Report how many lines of the rows below contain the string "Where". Case counts; give only the number.

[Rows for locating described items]
_ _ _ _

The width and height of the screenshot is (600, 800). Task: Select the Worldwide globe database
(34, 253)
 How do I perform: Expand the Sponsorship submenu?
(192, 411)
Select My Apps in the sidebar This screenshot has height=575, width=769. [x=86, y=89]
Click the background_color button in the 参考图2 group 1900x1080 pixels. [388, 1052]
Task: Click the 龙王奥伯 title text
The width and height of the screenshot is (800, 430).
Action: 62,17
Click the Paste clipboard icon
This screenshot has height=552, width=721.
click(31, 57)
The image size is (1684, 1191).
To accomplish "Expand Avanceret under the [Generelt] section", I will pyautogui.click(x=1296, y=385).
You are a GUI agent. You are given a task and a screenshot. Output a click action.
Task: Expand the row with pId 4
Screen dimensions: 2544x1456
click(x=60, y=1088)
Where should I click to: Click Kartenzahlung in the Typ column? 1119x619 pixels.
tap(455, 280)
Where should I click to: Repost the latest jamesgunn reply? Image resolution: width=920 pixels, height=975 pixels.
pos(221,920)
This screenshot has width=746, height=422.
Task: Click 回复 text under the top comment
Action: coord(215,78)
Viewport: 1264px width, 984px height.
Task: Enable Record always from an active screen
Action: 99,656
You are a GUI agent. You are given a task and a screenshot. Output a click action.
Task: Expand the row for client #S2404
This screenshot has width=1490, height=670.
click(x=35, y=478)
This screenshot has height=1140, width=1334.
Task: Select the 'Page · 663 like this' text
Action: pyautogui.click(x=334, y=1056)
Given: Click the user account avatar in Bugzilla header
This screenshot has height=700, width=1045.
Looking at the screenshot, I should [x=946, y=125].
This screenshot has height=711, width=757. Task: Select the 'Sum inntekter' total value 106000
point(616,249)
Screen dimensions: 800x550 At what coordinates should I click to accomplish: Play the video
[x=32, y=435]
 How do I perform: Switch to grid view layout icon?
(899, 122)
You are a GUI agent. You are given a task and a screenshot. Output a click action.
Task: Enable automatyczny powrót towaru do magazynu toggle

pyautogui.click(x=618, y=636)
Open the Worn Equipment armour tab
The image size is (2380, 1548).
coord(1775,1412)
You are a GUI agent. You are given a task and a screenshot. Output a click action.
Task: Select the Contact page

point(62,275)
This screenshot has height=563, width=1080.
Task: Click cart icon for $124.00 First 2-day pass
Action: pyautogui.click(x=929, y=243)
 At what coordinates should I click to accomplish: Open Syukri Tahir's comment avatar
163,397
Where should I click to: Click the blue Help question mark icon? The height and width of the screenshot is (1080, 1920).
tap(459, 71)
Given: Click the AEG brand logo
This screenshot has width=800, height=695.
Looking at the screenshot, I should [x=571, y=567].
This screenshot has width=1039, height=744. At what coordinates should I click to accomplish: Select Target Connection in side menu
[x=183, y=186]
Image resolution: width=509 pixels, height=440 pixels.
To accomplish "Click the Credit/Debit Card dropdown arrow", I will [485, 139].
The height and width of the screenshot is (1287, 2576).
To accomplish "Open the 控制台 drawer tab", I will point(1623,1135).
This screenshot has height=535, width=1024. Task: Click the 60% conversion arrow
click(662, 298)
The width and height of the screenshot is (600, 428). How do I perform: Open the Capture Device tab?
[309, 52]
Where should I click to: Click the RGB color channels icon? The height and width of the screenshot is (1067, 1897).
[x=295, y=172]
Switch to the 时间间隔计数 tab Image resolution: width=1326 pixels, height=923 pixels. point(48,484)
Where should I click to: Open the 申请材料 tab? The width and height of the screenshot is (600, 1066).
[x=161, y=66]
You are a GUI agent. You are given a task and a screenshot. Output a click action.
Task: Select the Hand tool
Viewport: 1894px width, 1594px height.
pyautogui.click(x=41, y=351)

_ _ _ _

--- TASK RESPONSE ---
5